Fortunately, the professor just happened to be an expert on invertebrate biology and one of the few people on Earth not inclined to faint dead away at such a development. He extracted the “writhing” worm himself and was able to identify it as a parasite that has only infected 13 known humans in the United States, himself included. He eventually published a paper on his uninvited guest, whom he named “Buddy.”
4 Jupiter’s Eerie Soundtrack
Juno is a NASA spacecraft currently tasked with collecting 20 months worth of scientific data on Jupiter, the mysterious gas giant. On its closest flyby, Juno used a University of Iowa recording instrument to “listen” to the slow radio emissions from the planet’s auroras.
University engineers then decoded the data into sound files. The result is nothing less than a horror movie sound track from the depths of space. The swooping, screeching sounds, which almost begin to resemble strained human voices, would perfectly lead up to the scariest scene in the scariest movie you didn’t want to see.
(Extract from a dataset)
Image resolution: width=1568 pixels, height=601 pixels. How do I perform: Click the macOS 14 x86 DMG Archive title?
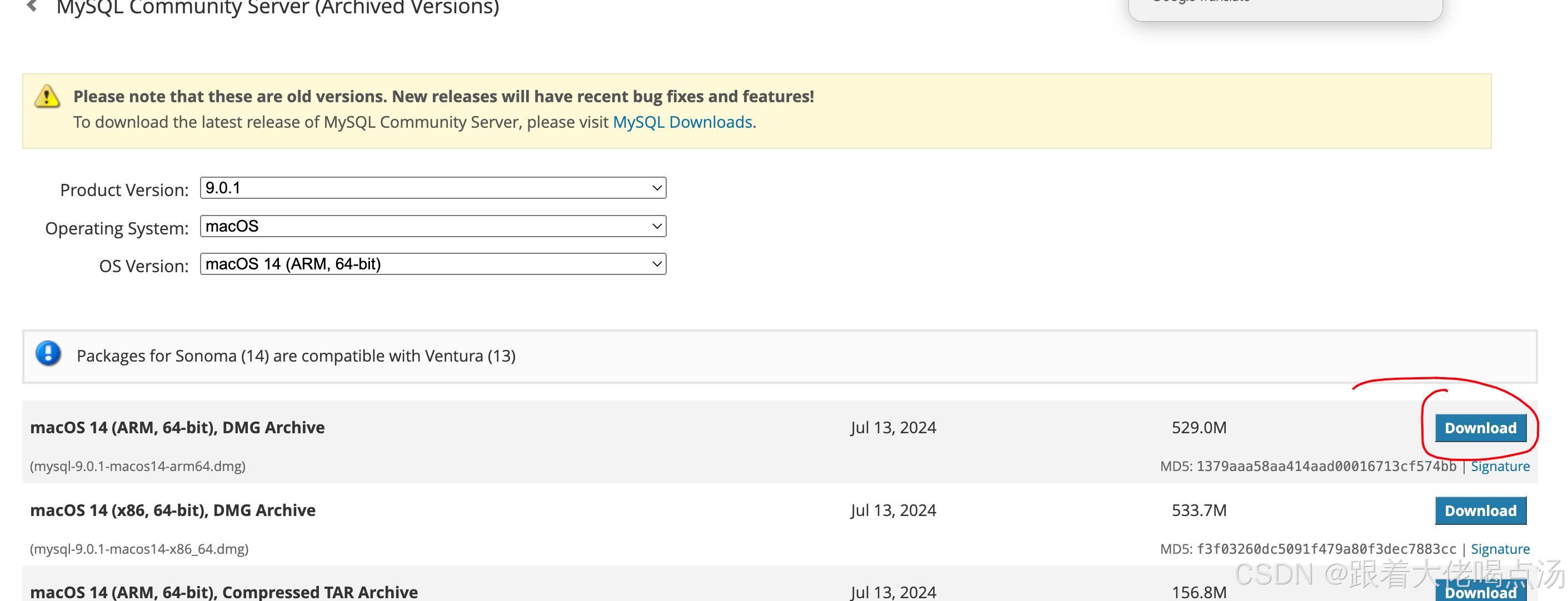(173, 510)
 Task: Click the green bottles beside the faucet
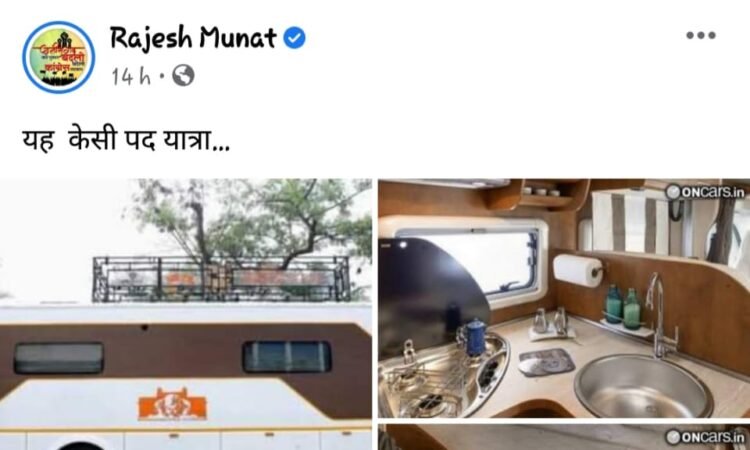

There is a specific scientific purpose here. The emissions, the strongest of their kind in the solar system, are generated by electrons of unknown origin, and scientists hope to find out where they come from.
3 Ghost In The Machine
At some time, you’ve probably felt for no rational reason that you were being watched. Even being fully aware that you were perfectly alone and that the sensation had to be all in your head probably didn’t make it any less unnerving. This probably won’t, either: Scientists may have discovered why this happens and how it can be replicated.
In 12 patients reporting such experiences, areas of the brain corresponding to self-perception were damaged, leading researchers to hypothesize that the body’s own positional signals were being misinterpreted. As part of an experiment, a robot mimicked a test subject’s finger movements by drawing those movements on the subject’s back.
Participants didn’t report anything amiss until the robot’s movements fell out of sync with their own. Then the patients universally reported the strong sensation of somebody standing behind them, with many being so spooked that they had to ask to stop the experiment. Many of these patients reported a feeling of drifting backward toward the unseen presence.
2 The Walking Dead
Researchers recently uncovered a special aspect of the relationship between a parasitic variety of wasp and a certain species of spider. It’s long been known that the wasp uses spiders to build extra-strong nests for its cocoons, but it’s how the wasps are able to do this that is unusual—by turning the spiders into mind-controlled zombies.
Specifically, a female wasp lays an egg on the belly of a spider. Once hatched, the larva attaches itself to the spider’s nervous system, subsisting on its blood and releasing a chemical that causes the spider to become a mindless construction worker for an ultra-durable wasp nest.
The modified strands reflect ultraviolet light instead of absorbing it like regular webbing, negating its effectiveness at trapping prey. Once finished, the larva thanks its zombie slave by eating it and then happily builds its cocoon.
1 Matthew’s Face
Hurricane Matthew arrived near the end of 2016, the first Category 5 storm since Felix in 2007. Matthew caused catastrophic damage and severe loss of life numbering in the hundreds. The impoverished island nation of Haiti bore the brunt, with casualty estimates ranging from around 500 to over 1,300 people.
As Matthew made landfall in Haiti on October 4, the infrared image above was rendered by a NASA weather satellite. The storm’s shape bears an obvious resemblance to that of a grinning skull, seen in profile, with the figurative “eye” of the skull being the literal eye of the storm.
Coincidence? Certainly. Spooky as hell? We will let you be the judge.